Scientific classification
- Kingdom: Animalia
- Phylum: Arthropoda
- Clade: Pancrustacea
- Class: Insecta
- Order: Lepidoptera
- Family: Crambidae
- Subfamily: Crambinae
- Tribe: Calamotrophini
- Genus: Calamotropha
- Species: C. punctivenellus
- Binomial name: Calamotropha punctivenellus (Hampson, 1896)
- Synonyms: Crambus punctivenellus Hampson, 1896;

= Calamotropha punctivenellus =

- Genus: Calamotropha
- Species: punctivenellus
- Authority: (Hampson, 1896)
- Synonyms: Crambus punctivenellus Hampson, 1896

Species of moth

Calamotropha punctivenellus is a moth in the family Crambidae.

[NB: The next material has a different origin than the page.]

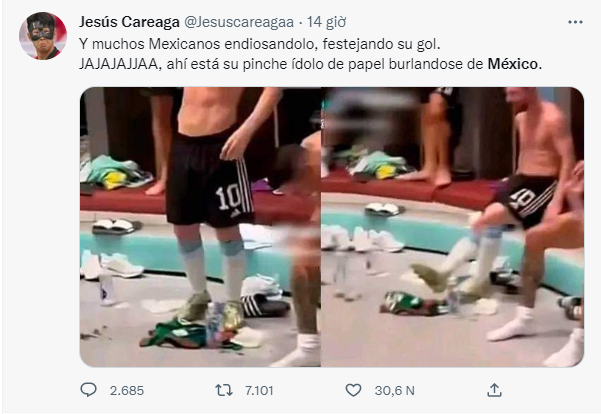Open the right locker room photo

tap(453, 227)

It was described by George Hampson in 1896. It is found in Sri Lanka.

==Description==
Its wingspan is 20 mm and it is a white colored moth. Palpi fulvous at sides. Thorax and abdomen irrorated (sprinkled) with brown. Forewings with interspaces suffused with brown scales, leaving the base of the cell and the costal area white. A black spot found at the origin of vein 2. An oblique medial brown striga from costa. A marginal black line somewhat maculate (spotted) at the veins. Hindwings white.